MORFINA AI MALATI TERMINALI: P.SANDRIN (CAMILLIANUM), “PROPOSTA VALIDA MA IL DOLORE NON È SOLO FISICO”

“Rendere più disponibile la morfina è una proposta valida che rompe un tabù, ma stiamo attenti a non cercare delle risposte solo al dolore fisico dimenticando tutte le altre implicazioni che la sofferenza porta con sé”. E’ il parere di padre Luciano Sandrin, preside dell’Istituto internazionale di teologia pastorale sanitaria “Camillianum”, a proposito della proposta del ministro della sanità Umberto Veronesi di permettere anche ai medici di famiglia di prescrivere la morfina per alleviare il dolore dei malati terminali. “Il dolore del malato è da prendere sul serio, in tutti i suoi aspetti: fisici, psicologici, spirituali – spiega padre Sandrin -. Introdurre la libertà di prescrizione della morfina è una buona cosa, perché non tutti i medici sono ancora preparati alla terapia del dolore e alle cure palliative.
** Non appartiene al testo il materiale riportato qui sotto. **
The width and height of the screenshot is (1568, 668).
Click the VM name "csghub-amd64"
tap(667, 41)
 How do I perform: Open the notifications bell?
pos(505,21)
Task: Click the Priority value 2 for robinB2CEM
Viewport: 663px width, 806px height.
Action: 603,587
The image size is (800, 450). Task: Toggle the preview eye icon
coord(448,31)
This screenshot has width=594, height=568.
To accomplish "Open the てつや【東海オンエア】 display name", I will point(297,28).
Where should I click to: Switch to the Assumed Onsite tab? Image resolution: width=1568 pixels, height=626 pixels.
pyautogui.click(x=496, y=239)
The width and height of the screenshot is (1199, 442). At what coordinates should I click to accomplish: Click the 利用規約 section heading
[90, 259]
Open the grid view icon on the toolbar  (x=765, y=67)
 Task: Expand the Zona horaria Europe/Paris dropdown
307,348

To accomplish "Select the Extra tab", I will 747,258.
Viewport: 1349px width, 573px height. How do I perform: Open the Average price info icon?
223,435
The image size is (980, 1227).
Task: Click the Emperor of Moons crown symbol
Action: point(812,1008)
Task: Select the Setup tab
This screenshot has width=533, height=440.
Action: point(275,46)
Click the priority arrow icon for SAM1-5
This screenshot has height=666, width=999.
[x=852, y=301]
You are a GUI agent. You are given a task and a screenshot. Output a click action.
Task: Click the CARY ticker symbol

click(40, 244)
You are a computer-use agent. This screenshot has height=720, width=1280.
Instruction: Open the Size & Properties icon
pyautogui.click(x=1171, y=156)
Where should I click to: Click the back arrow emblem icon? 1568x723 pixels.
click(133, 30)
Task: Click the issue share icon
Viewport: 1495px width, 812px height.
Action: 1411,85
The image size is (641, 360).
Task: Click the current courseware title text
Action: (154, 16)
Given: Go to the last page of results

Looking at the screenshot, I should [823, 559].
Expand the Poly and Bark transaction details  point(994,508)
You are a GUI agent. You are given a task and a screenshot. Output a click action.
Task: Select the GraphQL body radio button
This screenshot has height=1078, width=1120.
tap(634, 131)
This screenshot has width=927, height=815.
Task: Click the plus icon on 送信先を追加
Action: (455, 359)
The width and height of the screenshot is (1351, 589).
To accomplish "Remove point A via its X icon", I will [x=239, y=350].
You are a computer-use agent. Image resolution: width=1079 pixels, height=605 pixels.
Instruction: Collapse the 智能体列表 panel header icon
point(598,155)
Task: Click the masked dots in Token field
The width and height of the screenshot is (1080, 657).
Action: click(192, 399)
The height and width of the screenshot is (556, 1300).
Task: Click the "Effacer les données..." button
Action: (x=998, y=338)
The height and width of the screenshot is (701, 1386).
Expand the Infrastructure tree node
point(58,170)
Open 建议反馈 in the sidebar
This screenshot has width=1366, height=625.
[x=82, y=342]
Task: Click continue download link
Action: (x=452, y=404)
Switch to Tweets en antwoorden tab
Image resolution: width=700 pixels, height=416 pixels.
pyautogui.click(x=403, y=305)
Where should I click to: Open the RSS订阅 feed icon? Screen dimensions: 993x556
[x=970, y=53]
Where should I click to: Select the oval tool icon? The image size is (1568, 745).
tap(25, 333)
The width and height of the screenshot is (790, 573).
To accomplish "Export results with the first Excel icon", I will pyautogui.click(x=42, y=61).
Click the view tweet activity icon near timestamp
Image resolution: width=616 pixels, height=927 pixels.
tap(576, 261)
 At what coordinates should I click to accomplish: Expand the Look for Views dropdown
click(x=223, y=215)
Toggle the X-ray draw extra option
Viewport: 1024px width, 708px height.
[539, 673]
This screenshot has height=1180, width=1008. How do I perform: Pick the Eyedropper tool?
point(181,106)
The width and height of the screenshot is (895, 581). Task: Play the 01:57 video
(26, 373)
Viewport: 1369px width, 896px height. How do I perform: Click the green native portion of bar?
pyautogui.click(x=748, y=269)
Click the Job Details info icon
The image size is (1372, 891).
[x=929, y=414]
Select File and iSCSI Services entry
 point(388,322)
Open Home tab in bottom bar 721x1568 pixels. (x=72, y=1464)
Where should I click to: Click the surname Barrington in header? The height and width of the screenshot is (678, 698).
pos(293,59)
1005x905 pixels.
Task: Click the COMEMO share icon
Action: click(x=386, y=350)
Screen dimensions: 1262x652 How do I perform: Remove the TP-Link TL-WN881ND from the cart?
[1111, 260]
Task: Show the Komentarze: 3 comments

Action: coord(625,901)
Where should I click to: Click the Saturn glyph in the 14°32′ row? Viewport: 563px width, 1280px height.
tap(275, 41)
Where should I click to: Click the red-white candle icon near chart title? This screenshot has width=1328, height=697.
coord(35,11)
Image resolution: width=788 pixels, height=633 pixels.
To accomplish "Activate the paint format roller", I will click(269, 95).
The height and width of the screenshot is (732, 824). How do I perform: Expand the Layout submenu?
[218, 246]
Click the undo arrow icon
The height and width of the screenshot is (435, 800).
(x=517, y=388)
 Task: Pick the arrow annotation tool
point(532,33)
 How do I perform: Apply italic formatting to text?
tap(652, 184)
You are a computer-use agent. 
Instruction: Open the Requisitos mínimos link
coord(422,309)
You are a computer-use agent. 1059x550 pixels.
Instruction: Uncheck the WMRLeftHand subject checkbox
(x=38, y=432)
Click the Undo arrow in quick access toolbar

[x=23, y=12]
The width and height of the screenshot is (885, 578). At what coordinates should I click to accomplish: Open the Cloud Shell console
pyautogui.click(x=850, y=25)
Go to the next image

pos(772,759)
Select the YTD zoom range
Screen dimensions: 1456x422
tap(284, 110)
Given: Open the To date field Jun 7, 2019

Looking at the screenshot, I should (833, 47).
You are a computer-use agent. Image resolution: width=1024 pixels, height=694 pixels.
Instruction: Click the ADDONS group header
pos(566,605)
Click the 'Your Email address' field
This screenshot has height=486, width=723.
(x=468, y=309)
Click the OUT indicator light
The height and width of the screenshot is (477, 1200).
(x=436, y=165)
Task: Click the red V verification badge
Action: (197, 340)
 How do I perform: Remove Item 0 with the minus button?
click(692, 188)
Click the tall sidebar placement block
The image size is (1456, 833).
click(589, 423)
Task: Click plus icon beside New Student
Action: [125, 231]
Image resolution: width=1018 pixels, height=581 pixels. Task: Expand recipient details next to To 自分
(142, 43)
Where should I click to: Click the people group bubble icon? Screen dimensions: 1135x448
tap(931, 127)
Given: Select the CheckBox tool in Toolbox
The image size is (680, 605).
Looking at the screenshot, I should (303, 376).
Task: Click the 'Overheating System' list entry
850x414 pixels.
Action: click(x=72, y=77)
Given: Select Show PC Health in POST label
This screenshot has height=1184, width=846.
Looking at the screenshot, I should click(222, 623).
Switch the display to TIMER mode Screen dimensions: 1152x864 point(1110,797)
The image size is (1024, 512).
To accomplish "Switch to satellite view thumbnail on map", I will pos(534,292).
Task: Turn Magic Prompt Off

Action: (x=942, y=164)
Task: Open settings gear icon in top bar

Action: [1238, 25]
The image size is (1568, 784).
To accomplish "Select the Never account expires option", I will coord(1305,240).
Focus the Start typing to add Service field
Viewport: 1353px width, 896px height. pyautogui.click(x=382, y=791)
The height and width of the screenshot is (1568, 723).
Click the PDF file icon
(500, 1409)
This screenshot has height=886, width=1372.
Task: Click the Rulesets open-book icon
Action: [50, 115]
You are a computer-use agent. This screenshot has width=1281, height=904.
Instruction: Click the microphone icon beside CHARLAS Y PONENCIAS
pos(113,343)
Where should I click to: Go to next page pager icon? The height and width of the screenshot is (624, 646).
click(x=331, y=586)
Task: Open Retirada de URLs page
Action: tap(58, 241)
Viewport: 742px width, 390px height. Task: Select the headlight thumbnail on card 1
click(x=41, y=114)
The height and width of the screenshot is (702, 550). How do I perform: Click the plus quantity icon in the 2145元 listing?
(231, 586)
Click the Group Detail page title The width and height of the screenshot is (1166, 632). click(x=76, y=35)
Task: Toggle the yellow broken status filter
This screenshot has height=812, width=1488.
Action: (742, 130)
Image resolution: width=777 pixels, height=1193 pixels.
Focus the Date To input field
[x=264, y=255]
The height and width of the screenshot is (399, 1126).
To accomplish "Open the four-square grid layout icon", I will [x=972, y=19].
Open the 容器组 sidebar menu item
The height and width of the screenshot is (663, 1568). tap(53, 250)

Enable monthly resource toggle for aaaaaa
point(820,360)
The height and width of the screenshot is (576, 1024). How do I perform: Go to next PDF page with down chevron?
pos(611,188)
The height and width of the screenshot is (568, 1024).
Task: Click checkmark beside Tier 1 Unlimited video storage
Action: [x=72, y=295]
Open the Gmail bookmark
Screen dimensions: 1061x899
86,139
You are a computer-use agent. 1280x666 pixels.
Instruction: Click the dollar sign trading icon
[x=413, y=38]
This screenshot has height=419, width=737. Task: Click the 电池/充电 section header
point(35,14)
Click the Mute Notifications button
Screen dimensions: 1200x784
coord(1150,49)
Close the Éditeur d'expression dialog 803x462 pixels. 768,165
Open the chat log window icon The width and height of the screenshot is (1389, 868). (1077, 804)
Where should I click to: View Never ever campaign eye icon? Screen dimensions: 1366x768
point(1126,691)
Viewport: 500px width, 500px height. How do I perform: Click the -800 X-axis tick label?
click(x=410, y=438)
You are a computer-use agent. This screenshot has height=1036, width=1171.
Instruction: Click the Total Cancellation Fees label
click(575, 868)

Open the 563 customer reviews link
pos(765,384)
Ma questo non deve costituire una modalità di disimpegno relazionale, per non dare risposte più complete alla sofferenza”. Secondo padre Sandrin bisognerebbe puntare di più sulla formazione dei medici, del personale sanitario e dei volontari, “per riconquistare lo spazio relazionale con il malato e alleviare così anche il dolore spirituale e psicologico”. E i parenti dei malati terminali, precisa, “avrebbero bisogno di relazioni di aiuto”. Da un punto di vista cristiano padre Sandrin guarda con favore al “superamento di un ‘dolorismo’ di vecchio stampo che dava risalto alla sopportazione del dolore”, con una precisazione: “E’ cristiano trattare il dolore e saperlo vincere, ma ricordiamo che la sofferenza è anche un’esperienza umana, e come tale va vissuta. Stiamo attenti alla tendenza odierna di prendere una pillola come rimedio per tutto, addormentando il dolore sul nascere, senza rendersi conto che il sintomo può essere la spia di una sofferenza più ampia”.